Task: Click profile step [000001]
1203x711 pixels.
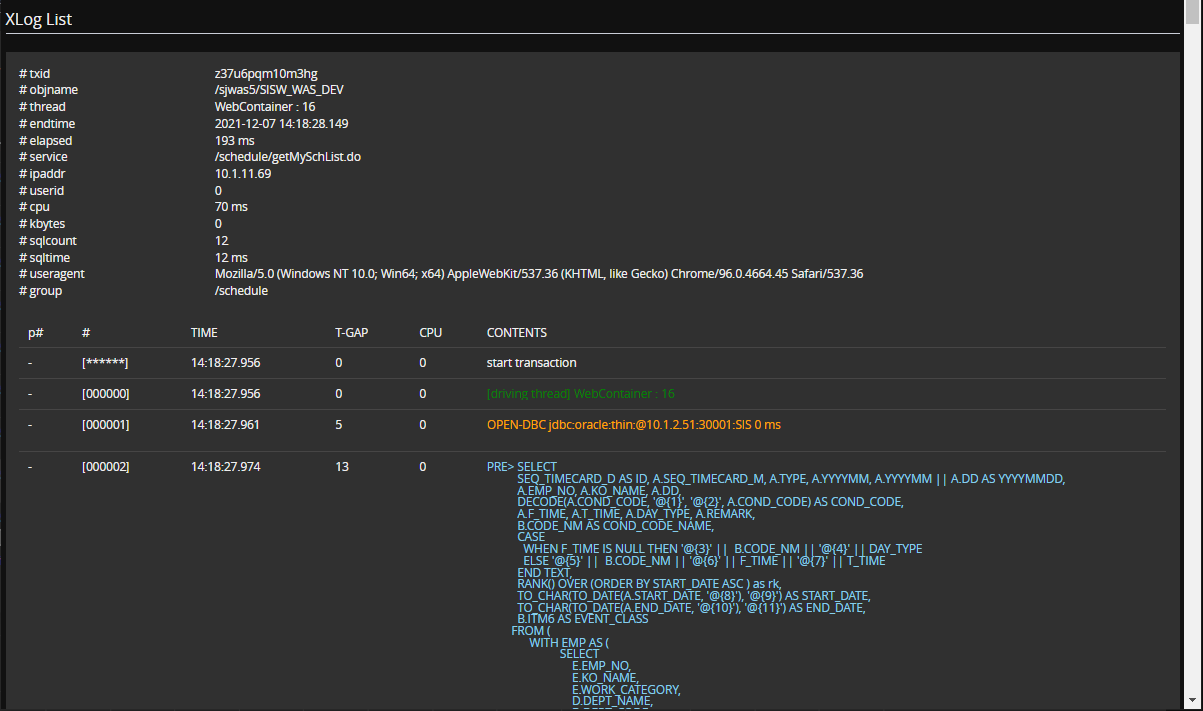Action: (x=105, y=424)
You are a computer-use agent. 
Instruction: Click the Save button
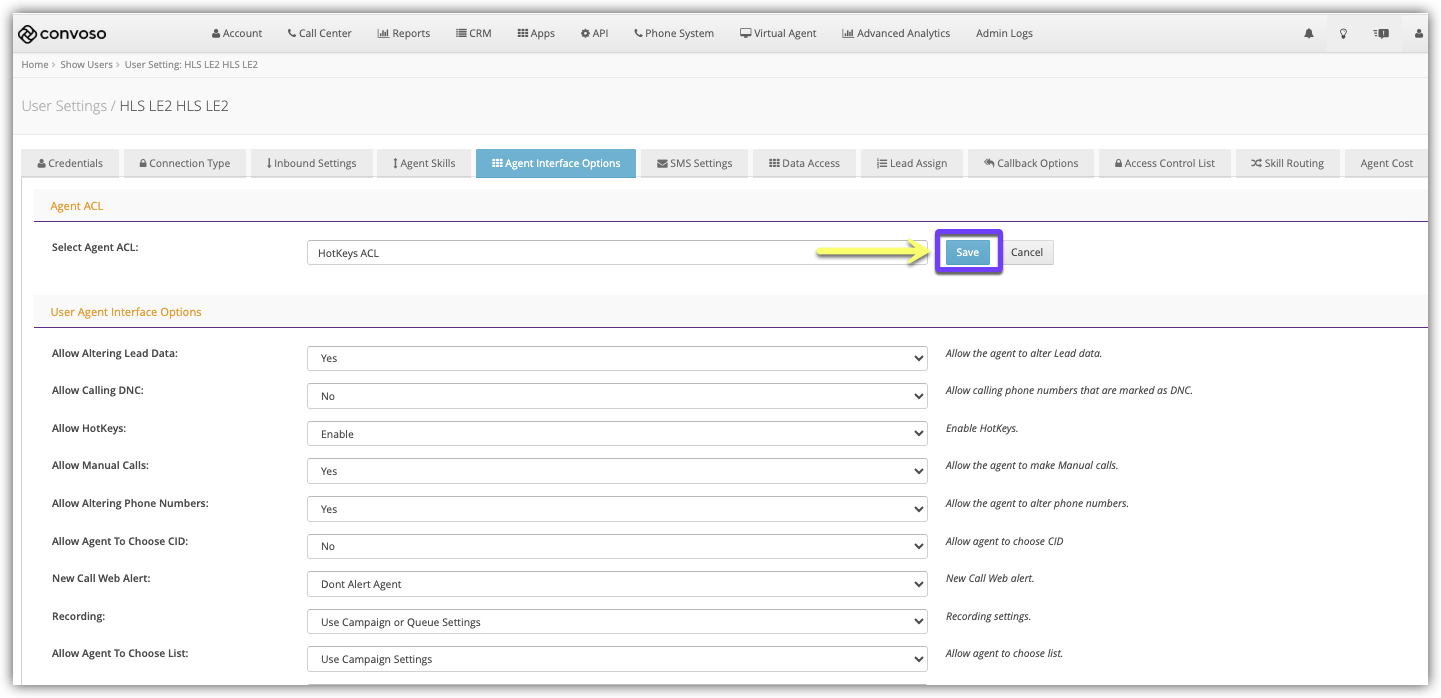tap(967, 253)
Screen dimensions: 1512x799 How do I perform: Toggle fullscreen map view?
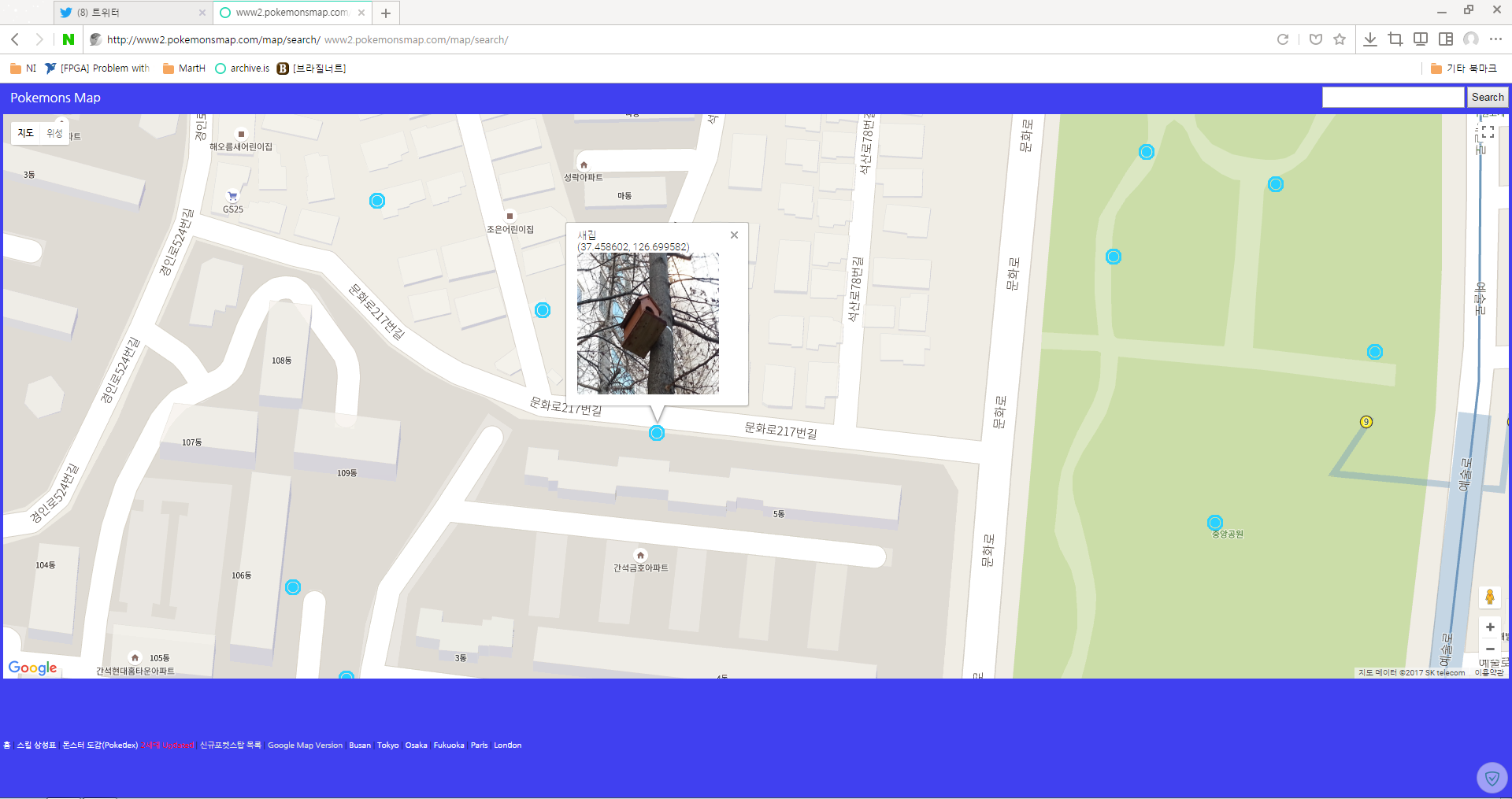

--------

**Task instructions**
Only the text of the listing above is wanted, transcribed exactly, without its images.

**Answer for this exercise**
Task: Click profile step [000001]
1203x711 pixels.
Action: (x=105, y=424)
You are a computer-use agent. 
Instruction: Click the Save button
tap(967, 253)
Screen dimensions: 1512x799 How do I perform: Toggle fullscreen map view?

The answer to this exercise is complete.